Our society is saturated with unrealistic images and photo-shopped bodies.  As a mom of a little girl, I need to figure out how I’m going to teach her the ridiculousness of it all.  How fake the pictures are and how what we see in magazines and advertisements is the creation of fiction.  Lately, though, my attention has been drawn to this obsession with celebrities and their post-baby bodies.  Let’s not also forget about the celebrities who pose while pregnant; the recent picture of Jessica Simpson on the cover of Elle magazine comes to mind, showcasing her bare belly.  She looks great, but how much of this photograph is real?

Jessica Alba: Pregnant vs. Post-Baby Body

The magazines and the Internet are filled with pictures of ladies such as Mariah, Beyonce, and Jessica Alba with their amazing post-baby bodies.   There is always that photograph of a new mom in the tiny bikini splashing in the waves at the beach or the first appearance after having the baby wearing a tight dress.  All I wore for months post-baby were my maternity jeans and t-shirts.  Why are we praising these unattainable post-baby bodies?  Why does no one note that slimming down too quickly isn’t healthy for women?  Why is the first priority to “slim down” as quickly as possible after birth?  It isn’t natural.

Why doesn’t our society acknowledge the enormity (pun intended) of pregnancy and all that goes with it?  A woman’s body changes in so many ways and I feel like the media expects that two weeks after baby arrives, women should be rocking the skinny jeans.  It bothers me.  I mean, you are, after all, growing a human being in there!

[Word and item position data]
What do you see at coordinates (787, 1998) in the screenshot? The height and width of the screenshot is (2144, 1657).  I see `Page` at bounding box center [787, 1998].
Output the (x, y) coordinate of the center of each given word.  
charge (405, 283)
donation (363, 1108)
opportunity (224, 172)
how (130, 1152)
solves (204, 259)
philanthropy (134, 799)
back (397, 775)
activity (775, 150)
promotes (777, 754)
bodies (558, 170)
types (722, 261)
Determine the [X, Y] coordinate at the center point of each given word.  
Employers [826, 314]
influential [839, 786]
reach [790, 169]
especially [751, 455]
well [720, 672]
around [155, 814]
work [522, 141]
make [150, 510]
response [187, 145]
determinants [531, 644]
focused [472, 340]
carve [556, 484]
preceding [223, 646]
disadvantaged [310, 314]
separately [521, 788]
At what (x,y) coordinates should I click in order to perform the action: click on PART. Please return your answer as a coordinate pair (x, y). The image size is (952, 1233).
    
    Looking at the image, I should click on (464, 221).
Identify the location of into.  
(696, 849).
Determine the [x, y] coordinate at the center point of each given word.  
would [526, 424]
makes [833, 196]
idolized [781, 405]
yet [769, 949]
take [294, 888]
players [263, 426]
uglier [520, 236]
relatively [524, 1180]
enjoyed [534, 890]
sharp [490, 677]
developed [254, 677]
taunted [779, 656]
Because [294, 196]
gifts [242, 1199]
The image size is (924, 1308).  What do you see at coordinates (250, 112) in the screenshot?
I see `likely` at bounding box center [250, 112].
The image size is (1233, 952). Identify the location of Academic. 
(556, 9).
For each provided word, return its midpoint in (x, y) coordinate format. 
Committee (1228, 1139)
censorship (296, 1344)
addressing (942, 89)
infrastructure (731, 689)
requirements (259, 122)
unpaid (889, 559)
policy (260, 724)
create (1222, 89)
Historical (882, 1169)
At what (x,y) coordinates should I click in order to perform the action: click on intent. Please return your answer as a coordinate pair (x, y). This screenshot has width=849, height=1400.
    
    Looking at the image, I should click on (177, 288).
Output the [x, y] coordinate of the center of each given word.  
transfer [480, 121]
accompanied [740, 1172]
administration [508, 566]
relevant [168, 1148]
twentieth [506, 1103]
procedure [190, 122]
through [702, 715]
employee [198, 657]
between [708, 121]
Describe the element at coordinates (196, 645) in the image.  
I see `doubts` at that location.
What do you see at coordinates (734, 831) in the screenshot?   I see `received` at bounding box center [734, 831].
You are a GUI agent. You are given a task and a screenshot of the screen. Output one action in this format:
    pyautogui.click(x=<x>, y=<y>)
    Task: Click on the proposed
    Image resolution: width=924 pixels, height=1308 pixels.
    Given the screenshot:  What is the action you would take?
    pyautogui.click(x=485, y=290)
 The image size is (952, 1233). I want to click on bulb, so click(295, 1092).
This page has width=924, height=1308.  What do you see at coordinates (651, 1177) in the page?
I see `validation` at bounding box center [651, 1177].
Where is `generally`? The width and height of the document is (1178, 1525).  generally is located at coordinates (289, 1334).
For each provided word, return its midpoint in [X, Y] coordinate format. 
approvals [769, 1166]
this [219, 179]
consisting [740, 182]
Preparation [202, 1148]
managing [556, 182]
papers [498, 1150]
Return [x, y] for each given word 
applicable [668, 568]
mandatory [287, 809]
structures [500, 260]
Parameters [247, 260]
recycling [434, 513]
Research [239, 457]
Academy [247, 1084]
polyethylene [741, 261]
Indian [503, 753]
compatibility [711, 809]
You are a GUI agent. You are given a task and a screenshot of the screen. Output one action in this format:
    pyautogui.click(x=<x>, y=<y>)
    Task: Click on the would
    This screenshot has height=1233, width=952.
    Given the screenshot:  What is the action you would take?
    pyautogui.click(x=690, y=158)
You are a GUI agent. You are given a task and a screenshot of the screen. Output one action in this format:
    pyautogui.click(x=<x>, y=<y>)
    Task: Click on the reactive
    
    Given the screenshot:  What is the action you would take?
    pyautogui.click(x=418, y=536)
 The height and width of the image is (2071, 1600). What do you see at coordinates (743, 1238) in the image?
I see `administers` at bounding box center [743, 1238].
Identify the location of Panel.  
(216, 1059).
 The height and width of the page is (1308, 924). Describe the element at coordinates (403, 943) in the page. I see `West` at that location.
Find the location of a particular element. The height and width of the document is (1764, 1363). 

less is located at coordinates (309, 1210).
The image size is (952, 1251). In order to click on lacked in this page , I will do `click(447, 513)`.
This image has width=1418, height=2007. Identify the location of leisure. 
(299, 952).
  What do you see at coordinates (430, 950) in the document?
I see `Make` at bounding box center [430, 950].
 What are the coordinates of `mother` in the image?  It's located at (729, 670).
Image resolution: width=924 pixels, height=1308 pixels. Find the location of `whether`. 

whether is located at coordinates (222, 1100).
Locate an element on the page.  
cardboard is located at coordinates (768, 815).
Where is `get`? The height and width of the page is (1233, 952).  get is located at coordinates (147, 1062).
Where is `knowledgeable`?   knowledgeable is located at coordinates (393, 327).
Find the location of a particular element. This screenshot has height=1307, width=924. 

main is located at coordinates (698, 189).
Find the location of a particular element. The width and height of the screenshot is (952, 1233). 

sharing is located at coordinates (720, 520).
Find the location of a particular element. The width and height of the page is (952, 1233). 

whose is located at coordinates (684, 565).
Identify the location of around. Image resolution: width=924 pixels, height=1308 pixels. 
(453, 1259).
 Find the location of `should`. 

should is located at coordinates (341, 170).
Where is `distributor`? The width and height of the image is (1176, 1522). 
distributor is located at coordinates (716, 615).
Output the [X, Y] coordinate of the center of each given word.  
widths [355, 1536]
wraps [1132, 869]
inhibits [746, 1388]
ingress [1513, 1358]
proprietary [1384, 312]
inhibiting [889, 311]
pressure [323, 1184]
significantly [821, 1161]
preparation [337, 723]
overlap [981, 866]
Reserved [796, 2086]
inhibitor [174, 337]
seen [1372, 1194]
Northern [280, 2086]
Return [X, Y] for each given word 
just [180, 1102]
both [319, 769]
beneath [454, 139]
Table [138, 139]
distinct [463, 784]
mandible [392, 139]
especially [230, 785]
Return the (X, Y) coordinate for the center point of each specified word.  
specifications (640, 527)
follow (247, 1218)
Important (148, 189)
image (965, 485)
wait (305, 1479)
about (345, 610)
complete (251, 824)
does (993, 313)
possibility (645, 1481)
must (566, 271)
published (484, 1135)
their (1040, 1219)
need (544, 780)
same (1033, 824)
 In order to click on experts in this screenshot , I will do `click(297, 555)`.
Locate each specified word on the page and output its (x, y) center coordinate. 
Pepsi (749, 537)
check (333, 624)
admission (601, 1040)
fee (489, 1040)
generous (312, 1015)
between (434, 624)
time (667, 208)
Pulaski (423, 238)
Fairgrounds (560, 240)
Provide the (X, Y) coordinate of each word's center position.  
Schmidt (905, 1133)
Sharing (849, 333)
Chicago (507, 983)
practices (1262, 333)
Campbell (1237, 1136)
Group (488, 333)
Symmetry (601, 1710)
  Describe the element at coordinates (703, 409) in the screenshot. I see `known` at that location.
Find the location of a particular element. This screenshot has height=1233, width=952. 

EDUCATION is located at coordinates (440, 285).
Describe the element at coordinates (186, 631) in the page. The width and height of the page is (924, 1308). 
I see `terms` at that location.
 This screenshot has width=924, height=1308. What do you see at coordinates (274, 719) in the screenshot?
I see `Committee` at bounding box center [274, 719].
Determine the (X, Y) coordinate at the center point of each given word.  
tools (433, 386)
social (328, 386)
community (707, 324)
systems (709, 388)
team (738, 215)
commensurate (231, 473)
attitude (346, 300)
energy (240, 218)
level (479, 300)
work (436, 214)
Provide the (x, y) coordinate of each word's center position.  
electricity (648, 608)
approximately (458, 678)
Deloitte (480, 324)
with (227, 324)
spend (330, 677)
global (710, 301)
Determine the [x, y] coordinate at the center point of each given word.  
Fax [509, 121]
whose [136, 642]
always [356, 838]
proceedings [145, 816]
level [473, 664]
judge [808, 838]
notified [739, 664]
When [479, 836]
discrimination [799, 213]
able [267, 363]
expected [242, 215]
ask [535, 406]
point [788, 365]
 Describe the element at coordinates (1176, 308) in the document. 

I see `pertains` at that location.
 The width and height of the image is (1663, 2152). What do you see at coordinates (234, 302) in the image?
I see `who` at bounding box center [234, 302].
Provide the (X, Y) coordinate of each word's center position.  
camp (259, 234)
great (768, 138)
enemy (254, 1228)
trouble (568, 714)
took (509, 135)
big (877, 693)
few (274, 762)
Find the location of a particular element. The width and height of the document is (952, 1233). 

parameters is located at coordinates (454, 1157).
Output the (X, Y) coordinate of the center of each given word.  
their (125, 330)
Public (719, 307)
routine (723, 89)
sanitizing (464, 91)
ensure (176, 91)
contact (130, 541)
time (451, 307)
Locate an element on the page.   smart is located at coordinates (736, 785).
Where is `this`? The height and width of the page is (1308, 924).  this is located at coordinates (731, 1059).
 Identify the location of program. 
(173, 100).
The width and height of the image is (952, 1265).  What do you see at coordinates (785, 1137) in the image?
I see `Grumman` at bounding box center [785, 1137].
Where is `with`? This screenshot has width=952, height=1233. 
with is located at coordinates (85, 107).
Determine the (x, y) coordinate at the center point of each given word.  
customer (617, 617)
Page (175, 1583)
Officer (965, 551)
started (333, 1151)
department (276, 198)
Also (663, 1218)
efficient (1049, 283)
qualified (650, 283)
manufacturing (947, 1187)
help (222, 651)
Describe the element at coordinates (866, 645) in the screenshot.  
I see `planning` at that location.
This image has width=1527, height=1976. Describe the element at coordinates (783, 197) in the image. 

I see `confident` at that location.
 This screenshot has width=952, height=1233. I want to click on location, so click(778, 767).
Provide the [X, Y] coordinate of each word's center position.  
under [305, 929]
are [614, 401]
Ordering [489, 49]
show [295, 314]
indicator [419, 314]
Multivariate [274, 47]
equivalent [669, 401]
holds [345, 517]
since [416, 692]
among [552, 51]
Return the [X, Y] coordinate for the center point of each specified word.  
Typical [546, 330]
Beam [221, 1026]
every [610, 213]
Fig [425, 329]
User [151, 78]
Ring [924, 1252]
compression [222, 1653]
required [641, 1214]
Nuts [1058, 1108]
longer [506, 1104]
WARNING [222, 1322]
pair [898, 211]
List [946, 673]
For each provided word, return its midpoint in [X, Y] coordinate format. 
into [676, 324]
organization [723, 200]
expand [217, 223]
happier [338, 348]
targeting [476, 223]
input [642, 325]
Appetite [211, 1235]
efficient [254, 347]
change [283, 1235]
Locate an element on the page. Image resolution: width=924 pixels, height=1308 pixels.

* DO THIS
From the post about celebrity post-baby bodies, quote word for word the stretch from "Jessica Alba: Pregnant" through "It isn’t natural.".

* CORRECT RESPONSE
Jessica Alba: Pregnant vs. Post-Baby Body

The magazines and the Internet are filled with pictures of ladies such as Mariah, Beyonce, and Jessica Alba with their amazing post-baby bodies.   There is always that photograph of a new mom in the tiny bikini splashing in the waves at the beach or the first appearance after having the baby wearing a tight dress.  All I wore for months post-baby were my maternity jeans and t-shirts.  Why are we praising these unattainable post-baby bodies?  Why does no one note that slimming down too quickly isn’t healthy for women?  Why is the first priority to “slim down” as quickly as possible after birth?  It isn’t natural.